Text shown –
*** Begin section ***
MEDIA_LLM_TEXT_STREAM, // "media:llm-text-stream;ndjson"
MEDIA_LLM_VOCAB_RESPONSE, // "media:llm-vocab-response;json;record"
MEDIA_LLM_MODEL_INFO_RESPONSE, // "media:llm-model-info;json;record"
};
For the cartridge runtime itself (handler registration, manifest construction, peer invocation in Rust), see the capdag crate documentation and the CapDAG handler patterns document.
Go SDK (machfab-cartridge-sdk-go)
Installation:
go get github.com/machfab/machfab-cartridge-sdk-go
The Go SDK mirrors the Rust LLM payload surface one-to-one.
LLM payload types
import (
"encoding/json"
"github.com/machfab/machfab-cartridge-sdk-go/llm"
)
req := llm.NewGenerationRequestWithDefaults("Summarize this paragraph.",
"huggingface:meta-llama/Llama-3.2-1B-Instruct")
maxTokens := uint32(256)
req.MaxTokens = &maxTokens
body, _ := req.ToJSON()
llm.GenerationRequest carries the same fields as the Rust struct, with optional values as pointers. ConstraintSpec and ToolDefinition mirror the Rust shapes.
// Stream parsing
msg, err := llm.StreamMessageFromLine(line)
switch msg.Type {
case llm.StreamToken: print(msg.Token)
case llm.StreamComplete: return
case llm.StreamError: return errors.New(msg.Message)
}
Standard caps and backend constants
import "github.com/machfab/machfab-cartridge-sdk-go/llm"
llm.CapLLMInferenceGGUF
llm.CapLLMInferenceMLX
llm.CapLLMInferenceCandle
llm.CapLLMInferenceConstrained
llm.CapLLMVocab
llm.CapLLMModelInfo
llm.CapGenerateEmbeddings
llm.CapEmbeddingsDimensions
llm.CapDescribeImage
llm.BackendForModelSpec("huggingface:mlx-community/...")
// → llm.BackendMLX
Media URN constants
llm.MediaLLMGenerationRequest
llm.MediaLLMTextStream
llm.MediaLLMVocabResponse
llm.MediaLLMModelInfoResponse
For runtime construction (registering handlers, building a manifest, peer invocation) the canonical Go path is to consume the same capdag Go primitives the engine uses; check the machfab-cartridge-sdk-go repository for the latest runtime helpers.
Swift / Objective-C SDK (MACHFABCartridgeSDK)
Installation:
// Package.swift
dependencies: [
.package(url: "https://github.com/machfab/machfab-cartridge-sdk-objc", from: "1.0.0")
*** End section ***
Stored data –
*** Begin section ***
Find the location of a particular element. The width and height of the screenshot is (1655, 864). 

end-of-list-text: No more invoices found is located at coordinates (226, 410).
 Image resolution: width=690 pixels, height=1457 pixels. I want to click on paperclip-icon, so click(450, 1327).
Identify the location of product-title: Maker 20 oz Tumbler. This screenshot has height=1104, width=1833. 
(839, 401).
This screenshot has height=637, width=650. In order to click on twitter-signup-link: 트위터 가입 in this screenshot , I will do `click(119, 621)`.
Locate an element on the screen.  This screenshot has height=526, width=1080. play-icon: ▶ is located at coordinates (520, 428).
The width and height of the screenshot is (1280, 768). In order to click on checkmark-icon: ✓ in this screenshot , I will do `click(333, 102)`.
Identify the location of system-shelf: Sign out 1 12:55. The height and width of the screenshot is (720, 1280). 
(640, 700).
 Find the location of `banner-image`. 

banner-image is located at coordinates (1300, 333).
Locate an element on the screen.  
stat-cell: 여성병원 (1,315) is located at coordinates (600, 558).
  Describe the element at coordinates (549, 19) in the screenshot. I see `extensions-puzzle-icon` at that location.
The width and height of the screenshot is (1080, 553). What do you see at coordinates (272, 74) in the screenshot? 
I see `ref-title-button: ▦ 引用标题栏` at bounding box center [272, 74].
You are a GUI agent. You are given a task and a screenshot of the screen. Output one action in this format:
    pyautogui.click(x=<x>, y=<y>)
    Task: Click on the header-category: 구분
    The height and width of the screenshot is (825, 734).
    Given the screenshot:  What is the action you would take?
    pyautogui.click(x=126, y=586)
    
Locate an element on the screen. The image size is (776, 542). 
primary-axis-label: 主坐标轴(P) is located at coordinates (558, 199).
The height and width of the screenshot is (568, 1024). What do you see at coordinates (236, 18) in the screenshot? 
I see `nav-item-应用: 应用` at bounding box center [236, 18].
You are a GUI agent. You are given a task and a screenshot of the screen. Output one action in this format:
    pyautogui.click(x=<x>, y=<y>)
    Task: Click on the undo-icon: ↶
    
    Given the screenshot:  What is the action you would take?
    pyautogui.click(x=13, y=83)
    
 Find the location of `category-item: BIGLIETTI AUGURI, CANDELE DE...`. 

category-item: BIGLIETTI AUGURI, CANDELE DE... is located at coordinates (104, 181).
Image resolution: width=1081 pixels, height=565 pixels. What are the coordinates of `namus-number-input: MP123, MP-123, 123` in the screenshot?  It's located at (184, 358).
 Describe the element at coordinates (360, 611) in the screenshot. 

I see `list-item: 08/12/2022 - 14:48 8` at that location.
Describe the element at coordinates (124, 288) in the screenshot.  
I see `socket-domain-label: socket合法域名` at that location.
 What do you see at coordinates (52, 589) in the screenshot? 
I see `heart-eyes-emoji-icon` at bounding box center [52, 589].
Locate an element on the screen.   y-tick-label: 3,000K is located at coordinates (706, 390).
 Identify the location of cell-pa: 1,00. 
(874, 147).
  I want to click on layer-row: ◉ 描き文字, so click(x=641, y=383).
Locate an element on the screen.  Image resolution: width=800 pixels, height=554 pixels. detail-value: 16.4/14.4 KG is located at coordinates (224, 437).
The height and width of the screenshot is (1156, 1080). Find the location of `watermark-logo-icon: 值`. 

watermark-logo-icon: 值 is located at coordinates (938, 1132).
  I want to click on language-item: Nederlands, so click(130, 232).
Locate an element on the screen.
*** End section ***
Task 1 –
According to the SDK documentation, how does the Go llm.GenerationRequest represent optional values?
Task 2 –
Reproduce the SDK documentation from "llm.GenerationRequest carries the" up to and including "the Rust shapes.".

Written reply 1 –
As pointers.

Written reply 2 –
llm.GenerationRequest carries the same fields as the Rust struct, with optional values as pointers. ConstraintSpec and ToolDefinition mirror the Rust shapes.